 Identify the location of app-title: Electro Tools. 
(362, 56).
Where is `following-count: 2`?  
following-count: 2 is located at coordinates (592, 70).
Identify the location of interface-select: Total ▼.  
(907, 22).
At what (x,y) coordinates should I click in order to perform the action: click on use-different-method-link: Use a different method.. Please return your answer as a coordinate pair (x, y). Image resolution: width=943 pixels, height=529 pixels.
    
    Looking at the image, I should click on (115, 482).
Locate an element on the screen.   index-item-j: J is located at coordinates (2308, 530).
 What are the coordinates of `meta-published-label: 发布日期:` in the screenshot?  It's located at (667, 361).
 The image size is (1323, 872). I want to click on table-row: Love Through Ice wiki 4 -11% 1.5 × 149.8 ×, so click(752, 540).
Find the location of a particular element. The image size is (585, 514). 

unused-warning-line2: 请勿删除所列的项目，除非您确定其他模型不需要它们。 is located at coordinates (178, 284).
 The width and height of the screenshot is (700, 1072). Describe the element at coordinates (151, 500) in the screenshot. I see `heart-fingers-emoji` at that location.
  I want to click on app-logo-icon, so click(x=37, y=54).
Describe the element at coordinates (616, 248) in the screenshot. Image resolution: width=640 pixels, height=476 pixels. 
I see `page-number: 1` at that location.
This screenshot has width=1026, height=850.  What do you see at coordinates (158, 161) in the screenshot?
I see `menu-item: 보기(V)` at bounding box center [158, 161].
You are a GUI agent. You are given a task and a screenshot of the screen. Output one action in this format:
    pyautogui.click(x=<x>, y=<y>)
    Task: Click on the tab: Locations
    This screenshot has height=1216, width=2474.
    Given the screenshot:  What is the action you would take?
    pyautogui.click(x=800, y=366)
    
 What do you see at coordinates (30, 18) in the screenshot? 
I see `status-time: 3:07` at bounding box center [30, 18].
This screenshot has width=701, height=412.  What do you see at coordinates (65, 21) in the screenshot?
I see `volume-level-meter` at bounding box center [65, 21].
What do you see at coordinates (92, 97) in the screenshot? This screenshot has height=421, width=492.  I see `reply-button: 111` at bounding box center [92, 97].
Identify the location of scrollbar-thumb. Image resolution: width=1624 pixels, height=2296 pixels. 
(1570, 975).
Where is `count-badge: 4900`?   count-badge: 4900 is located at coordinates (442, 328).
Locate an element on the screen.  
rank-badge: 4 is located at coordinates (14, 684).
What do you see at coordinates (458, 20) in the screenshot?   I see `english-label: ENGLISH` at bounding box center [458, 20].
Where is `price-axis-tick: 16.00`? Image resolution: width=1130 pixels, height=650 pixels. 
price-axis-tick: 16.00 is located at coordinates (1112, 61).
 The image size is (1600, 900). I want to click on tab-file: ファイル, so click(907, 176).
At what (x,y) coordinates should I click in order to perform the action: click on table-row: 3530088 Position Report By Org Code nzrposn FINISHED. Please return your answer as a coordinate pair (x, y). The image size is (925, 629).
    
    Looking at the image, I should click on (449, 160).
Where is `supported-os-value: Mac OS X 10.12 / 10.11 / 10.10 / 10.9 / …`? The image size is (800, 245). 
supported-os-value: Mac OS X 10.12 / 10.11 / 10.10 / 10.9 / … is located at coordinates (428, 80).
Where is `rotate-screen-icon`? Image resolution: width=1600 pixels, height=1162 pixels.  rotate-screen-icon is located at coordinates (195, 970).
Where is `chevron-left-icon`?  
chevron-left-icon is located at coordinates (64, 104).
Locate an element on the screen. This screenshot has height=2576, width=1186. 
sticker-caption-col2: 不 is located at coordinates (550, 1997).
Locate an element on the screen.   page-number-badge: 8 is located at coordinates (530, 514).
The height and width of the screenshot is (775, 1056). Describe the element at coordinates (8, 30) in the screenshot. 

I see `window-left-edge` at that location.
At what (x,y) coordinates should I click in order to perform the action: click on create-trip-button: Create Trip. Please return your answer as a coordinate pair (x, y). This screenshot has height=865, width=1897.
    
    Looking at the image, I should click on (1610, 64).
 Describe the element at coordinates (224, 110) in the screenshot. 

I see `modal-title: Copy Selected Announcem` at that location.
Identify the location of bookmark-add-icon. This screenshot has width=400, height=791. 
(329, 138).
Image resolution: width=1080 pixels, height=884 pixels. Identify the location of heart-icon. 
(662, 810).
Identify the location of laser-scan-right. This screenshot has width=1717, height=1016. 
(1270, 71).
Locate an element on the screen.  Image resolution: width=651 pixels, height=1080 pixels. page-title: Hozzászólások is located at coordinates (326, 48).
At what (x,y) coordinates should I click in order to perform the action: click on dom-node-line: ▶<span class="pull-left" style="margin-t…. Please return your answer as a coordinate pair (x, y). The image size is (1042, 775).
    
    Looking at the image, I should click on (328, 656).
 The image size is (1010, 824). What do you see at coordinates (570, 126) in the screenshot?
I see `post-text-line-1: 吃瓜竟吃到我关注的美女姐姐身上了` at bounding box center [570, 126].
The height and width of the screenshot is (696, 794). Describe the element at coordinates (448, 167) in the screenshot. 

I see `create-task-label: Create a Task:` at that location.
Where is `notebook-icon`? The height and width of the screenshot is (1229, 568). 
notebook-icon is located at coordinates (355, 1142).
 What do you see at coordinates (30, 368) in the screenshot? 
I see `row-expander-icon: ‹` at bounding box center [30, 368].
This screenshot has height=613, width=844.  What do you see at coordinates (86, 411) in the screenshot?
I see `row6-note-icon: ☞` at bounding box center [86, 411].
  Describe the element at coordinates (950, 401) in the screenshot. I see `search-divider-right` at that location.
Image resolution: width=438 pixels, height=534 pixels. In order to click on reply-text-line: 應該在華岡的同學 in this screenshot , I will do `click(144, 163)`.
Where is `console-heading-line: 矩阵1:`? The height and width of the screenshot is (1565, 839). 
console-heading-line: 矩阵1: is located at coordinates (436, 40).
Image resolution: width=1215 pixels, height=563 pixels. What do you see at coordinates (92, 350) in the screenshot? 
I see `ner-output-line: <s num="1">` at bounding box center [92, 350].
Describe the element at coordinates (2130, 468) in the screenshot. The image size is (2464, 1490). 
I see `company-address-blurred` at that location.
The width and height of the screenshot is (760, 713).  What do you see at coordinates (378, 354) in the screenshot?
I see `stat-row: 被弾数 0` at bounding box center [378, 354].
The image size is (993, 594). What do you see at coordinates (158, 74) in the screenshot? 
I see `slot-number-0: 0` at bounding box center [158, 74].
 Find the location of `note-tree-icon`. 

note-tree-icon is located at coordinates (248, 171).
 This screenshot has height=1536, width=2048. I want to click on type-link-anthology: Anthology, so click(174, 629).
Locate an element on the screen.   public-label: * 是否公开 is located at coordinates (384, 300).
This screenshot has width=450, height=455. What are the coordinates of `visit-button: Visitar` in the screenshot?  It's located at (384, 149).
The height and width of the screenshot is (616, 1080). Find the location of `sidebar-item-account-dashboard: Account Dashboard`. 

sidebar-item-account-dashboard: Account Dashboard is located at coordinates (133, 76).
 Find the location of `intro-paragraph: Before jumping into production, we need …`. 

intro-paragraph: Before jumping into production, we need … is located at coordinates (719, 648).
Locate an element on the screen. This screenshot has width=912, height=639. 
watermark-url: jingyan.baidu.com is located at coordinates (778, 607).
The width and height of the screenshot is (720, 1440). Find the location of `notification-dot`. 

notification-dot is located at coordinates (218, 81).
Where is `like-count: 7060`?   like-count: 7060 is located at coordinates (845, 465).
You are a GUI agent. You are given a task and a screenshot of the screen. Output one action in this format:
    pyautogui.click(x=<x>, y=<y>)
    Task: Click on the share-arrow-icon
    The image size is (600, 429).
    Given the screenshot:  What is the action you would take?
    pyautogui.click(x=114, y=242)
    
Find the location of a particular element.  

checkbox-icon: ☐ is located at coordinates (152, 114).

######

### INSTRUCTION
Copy all of the records above word for word, without changing anything.

### OUTPUT FOR THIS EXERCISE
 Identify the location of app-title: Electro Tools. 
(362, 56).
Where is `following-count: 2`?  
following-count: 2 is located at coordinates (592, 70).
Identify the location of interface-select: Total ▼.  
(907, 22).
At what (x,y) coordinates should I click in order to perform the action: click on use-different-method-link: Use a different method.. Please return your answer as a coordinate pair (x, y). Image resolution: width=943 pixels, height=529 pixels.
    
    Looking at the image, I should click on (115, 482).
Locate an element on the screen.   index-item-j: J is located at coordinates (2308, 530).
 What are the coordinates of `meta-published-label: 发布日期:` in the screenshot?  It's located at (667, 361).
 The image size is (1323, 872). I want to click on table-row: Love Through Ice wiki 4 -11% 1.5 × 149.8 ×, so click(752, 540).
Find the location of a particular element. The image size is (585, 514). 

unused-warning-line2: 请勿删除所列的项目，除非您确定其他模型不需要它们。 is located at coordinates (178, 284).
 The width and height of the screenshot is (700, 1072). Describe the element at coordinates (151, 500) in the screenshot. I see `heart-fingers-emoji` at that location.
  I want to click on app-logo-icon, so click(x=37, y=54).
Describe the element at coordinates (616, 248) in the screenshot. Image resolution: width=640 pixels, height=476 pixels. 
I see `page-number: 1` at that location.
This screenshot has width=1026, height=850.  What do you see at coordinates (158, 161) in the screenshot?
I see `menu-item: 보기(V)` at bounding box center [158, 161].
You are a GUI agent. You are given a task and a screenshot of the screen. Output one action in this format:
    pyautogui.click(x=<x>, y=<y>)
    Task: Click on the tab: Locations
    This screenshot has height=1216, width=2474.
    Given the screenshot:  What is the action you would take?
    pyautogui.click(x=800, y=366)
    
 What do you see at coordinates (30, 18) in the screenshot? 
I see `status-time: 3:07` at bounding box center [30, 18].
This screenshot has width=701, height=412.  What do you see at coordinates (65, 21) in the screenshot?
I see `volume-level-meter` at bounding box center [65, 21].
What do you see at coordinates (92, 97) in the screenshot? This screenshot has height=421, width=492.  I see `reply-button: 111` at bounding box center [92, 97].
Identify the location of scrollbar-thumb. Image resolution: width=1624 pixels, height=2296 pixels. 
(1570, 975).
Where is `count-badge: 4900`?   count-badge: 4900 is located at coordinates (442, 328).
Locate an element on the screen.  
rank-badge: 4 is located at coordinates (14, 684).
What do you see at coordinates (458, 20) in the screenshot?   I see `english-label: ENGLISH` at bounding box center [458, 20].
Where is `price-axis-tick: 16.00`? Image resolution: width=1130 pixels, height=650 pixels. 
price-axis-tick: 16.00 is located at coordinates (1112, 61).
 The image size is (1600, 900). I want to click on tab-file: ファイル, so click(907, 176).
At what (x,y) coordinates should I click in order to perform the action: click on table-row: 3530088 Position Report By Org Code nzrposn FINISHED. Please return your answer as a coordinate pair (x, y). The image size is (925, 629).
    
    Looking at the image, I should click on (449, 160).
Where is `supported-os-value: Mac OS X 10.12 / 10.11 / 10.10 / 10.9 / …`? The image size is (800, 245). 
supported-os-value: Mac OS X 10.12 / 10.11 / 10.10 / 10.9 / … is located at coordinates (428, 80).
Where is `rotate-screen-icon`? Image resolution: width=1600 pixels, height=1162 pixels.  rotate-screen-icon is located at coordinates (195, 970).
Where is `chevron-left-icon`?  
chevron-left-icon is located at coordinates (64, 104).
Locate an element on the screen. This screenshot has height=2576, width=1186. 
sticker-caption-col2: 不 is located at coordinates (550, 1997).
Locate an element on the screen.   page-number-badge: 8 is located at coordinates (530, 514).
The height and width of the screenshot is (775, 1056). Describe the element at coordinates (8, 30) in the screenshot. 

I see `window-left-edge` at that location.
At what (x,y) coordinates should I click in order to perform the action: click on create-trip-button: Create Trip. Please return your answer as a coordinate pair (x, y). This screenshot has height=865, width=1897.
    
    Looking at the image, I should click on (1610, 64).
 Describe the element at coordinates (224, 110) in the screenshot. 

I see `modal-title: Copy Selected Announcem` at that location.
Identify the location of bookmark-add-icon. This screenshot has width=400, height=791. 
(329, 138).
Image resolution: width=1080 pixels, height=884 pixels. Identify the location of heart-icon. 
(662, 810).
Identify the location of laser-scan-right. This screenshot has width=1717, height=1016. 
(1270, 71).
Locate an element on the screen.  Image resolution: width=651 pixels, height=1080 pixels. page-title: Hozzászólások is located at coordinates (326, 48).
At what (x,y) coordinates should I click in order to perform the action: click on dom-node-line: ▶<span class="pull-left" style="margin-t…. Please return your answer as a coordinate pair (x, y). The image size is (1042, 775).
    
    Looking at the image, I should click on (328, 656).
 The image size is (1010, 824). What do you see at coordinates (570, 126) in the screenshot?
I see `post-text-line-1: 吃瓜竟吃到我关注的美女姐姐身上了` at bounding box center [570, 126].
The height and width of the screenshot is (696, 794). Describe the element at coordinates (448, 167) in the screenshot. 

I see `create-task-label: Create a Task:` at that location.
Where is `notebook-icon`? The height and width of the screenshot is (1229, 568). 
notebook-icon is located at coordinates (355, 1142).
 What do you see at coordinates (30, 368) in the screenshot? 
I see `row-expander-icon: ‹` at bounding box center [30, 368].
This screenshot has height=613, width=844.  What do you see at coordinates (86, 411) in the screenshot?
I see `row6-note-icon: ☞` at bounding box center [86, 411].
  Describe the element at coordinates (950, 401) in the screenshot. I see `search-divider-right` at that location.
Image resolution: width=438 pixels, height=534 pixels. In order to click on reply-text-line: 應該在華岡的同學 in this screenshot , I will do `click(144, 163)`.
Where is `console-heading-line: 矩阵1:`? The height and width of the screenshot is (1565, 839). 
console-heading-line: 矩阵1: is located at coordinates (436, 40).
Image resolution: width=1215 pixels, height=563 pixels. What do you see at coordinates (92, 350) in the screenshot? 
I see `ner-output-line: <s num="1">` at bounding box center [92, 350].
Describe the element at coordinates (2130, 468) in the screenshot. The image size is (2464, 1490). 
I see `company-address-blurred` at that location.
The width and height of the screenshot is (760, 713).  What do you see at coordinates (378, 354) in the screenshot?
I see `stat-row: 被弾数 0` at bounding box center [378, 354].
The image size is (993, 594). What do you see at coordinates (158, 74) in the screenshot? 
I see `slot-number-0: 0` at bounding box center [158, 74].
 Find the location of `note-tree-icon`. 

note-tree-icon is located at coordinates (248, 171).
 This screenshot has height=1536, width=2048. I want to click on type-link-anthology: Anthology, so click(174, 629).
Locate an element on the screen.   public-label: * 是否公开 is located at coordinates (384, 300).
This screenshot has width=450, height=455. What are the coordinates of `visit-button: Visitar` in the screenshot?  It's located at (384, 149).
The height and width of the screenshot is (616, 1080). Find the location of `sidebar-item-account-dashboard: Account Dashboard`. 

sidebar-item-account-dashboard: Account Dashboard is located at coordinates (133, 76).
 Find the location of `intro-paragraph: Before jumping into production, we need …`. 

intro-paragraph: Before jumping into production, we need … is located at coordinates (719, 648).
Locate an element on the screen. This screenshot has width=912, height=639. 
watermark-url: jingyan.baidu.com is located at coordinates (778, 607).
The width and height of the screenshot is (720, 1440). Find the location of `notification-dot`. 

notification-dot is located at coordinates (218, 81).
Where is `like-count: 7060`?   like-count: 7060 is located at coordinates (845, 465).
You are a GUI agent. You are given a task and a screenshot of the screen. Output one action in this format:
    pyautogui.click(x=<x>, y=<y>)
    Task: Click on the share-arrow-icon
    The image size is (600, 429).
    Given the screenshot:  What is the action you would take?
    pyautogui.click(x=114, y=242)
    
Find the location of a particular element.  

checkbox-icon: ☐ is located at coordinates (152, 114).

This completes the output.